ENOSPC with mkdir and rename

* ENOSPC with mkdir and rename
@ 2014-08-02 23:35 Peter Waller
  2014-08-03  0:28 ` Mitch Harder
                   ` (2 more replies)
  0 siblings, 3 replies; 44+ messages in thread
From: Peter Waller @ 2014-08-02 23:35 UTC (permalink / raw)
  To: linux-btrfs

Hi All,

My TL;DR questions are at the bottom, before the stack trace.

I'm running Ubuntu 14.04. I wonder if this problem is related to the
thread titled "Machine lockup due to btrfs-transaction on AWS EC2
Ubuntu 14.04" which I started on the 29th of July:

> http://thread.gmane.org/gmane.comp.file-systems.btrfs/37224

Kernel: 3.15.7-031507-generic

I'm on a single block device system, i.e, no RAID.

I was observing ENOSPC from `mkdir` and `rename` on this system, with
a good amount of free disk space (df -h reports 62 GB remain). I added
enospc_debug (full umount/mount, not just mount -o remount), but this
had no apparent effect when receiving ENOSPC from userland.

$ sudo btrfs fi df /path/to/volume
Data, single: total=489.97GiB, used=427.75GiB
System, DUP: total=8.00MiB, used=60.00KiB
System, single: total=4.00MiB, used=0.00
Metadata, DUP: total=5.00GiB, used=4.50GiB
Metadata, single: total=8.00MiB, used=0.00
unknown, single: total=512.00MiB, used=820.00KiB

After a thorough search of the internet for ENOSPC BTRFS I found
various resources and came to understand a little bit more. One thing
which broke my intuition severely is that I expected if there is a
large number of free GiB, I should expect things to continue to work.
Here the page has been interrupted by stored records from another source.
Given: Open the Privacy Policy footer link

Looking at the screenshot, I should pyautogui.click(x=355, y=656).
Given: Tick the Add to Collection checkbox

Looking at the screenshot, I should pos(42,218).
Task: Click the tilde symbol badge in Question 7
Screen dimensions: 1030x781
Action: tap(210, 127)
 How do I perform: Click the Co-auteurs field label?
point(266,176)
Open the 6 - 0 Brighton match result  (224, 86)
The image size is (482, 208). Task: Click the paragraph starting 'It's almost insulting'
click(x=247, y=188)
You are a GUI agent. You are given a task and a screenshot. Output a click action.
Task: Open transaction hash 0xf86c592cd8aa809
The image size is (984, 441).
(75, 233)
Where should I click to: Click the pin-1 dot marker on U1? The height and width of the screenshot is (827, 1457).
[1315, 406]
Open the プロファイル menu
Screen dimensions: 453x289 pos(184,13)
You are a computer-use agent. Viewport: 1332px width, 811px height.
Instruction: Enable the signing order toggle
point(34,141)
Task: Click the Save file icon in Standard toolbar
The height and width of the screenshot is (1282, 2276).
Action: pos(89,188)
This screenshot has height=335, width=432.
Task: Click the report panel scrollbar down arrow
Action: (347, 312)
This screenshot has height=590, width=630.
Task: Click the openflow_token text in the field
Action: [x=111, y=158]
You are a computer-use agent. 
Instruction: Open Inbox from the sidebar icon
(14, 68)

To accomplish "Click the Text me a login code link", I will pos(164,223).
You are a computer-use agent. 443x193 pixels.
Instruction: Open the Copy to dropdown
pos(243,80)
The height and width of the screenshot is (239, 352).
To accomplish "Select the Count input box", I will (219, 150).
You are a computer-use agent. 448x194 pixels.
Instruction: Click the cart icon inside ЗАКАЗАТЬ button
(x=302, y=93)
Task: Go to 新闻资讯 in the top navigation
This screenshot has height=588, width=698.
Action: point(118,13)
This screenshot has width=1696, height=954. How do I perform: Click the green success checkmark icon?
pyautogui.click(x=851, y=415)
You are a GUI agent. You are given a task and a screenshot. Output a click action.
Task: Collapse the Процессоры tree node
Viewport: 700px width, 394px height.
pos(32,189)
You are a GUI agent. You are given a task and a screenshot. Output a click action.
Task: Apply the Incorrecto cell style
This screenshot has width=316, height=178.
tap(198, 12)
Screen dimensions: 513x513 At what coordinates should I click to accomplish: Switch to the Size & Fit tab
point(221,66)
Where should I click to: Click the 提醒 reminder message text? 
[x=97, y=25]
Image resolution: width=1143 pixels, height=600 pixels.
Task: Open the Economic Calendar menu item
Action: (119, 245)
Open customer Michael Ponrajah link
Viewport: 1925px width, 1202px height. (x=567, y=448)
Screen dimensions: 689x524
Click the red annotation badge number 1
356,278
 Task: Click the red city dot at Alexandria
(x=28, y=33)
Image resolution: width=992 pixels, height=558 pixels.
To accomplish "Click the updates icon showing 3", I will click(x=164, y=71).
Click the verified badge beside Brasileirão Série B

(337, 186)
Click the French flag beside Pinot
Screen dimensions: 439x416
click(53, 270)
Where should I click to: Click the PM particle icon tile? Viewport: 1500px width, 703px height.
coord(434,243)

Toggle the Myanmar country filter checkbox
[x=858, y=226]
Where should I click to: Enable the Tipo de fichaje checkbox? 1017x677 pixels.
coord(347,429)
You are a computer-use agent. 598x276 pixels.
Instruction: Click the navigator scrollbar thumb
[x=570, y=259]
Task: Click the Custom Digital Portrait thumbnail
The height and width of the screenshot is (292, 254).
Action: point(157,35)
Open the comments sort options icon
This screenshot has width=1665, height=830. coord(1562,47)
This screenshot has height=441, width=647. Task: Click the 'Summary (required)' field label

In this case, for example, metadata has 0.5GiB free ("sounds like
plenty for metadata for one mkdir to me"). Data has 62GiB free. Why
would I get ENOSPC for a file rename?

I expected that if metadata needed more space, it would just eat it
from the 'data'. Now I believe this not to be the case and that it
wanted to allocate > 0.5GiB, and this is why I was getting ENOSPC.

I tried a rebalance with btrfs balance start -dusage=10 and tried
increasing the value until I saw reallocations in dmesg.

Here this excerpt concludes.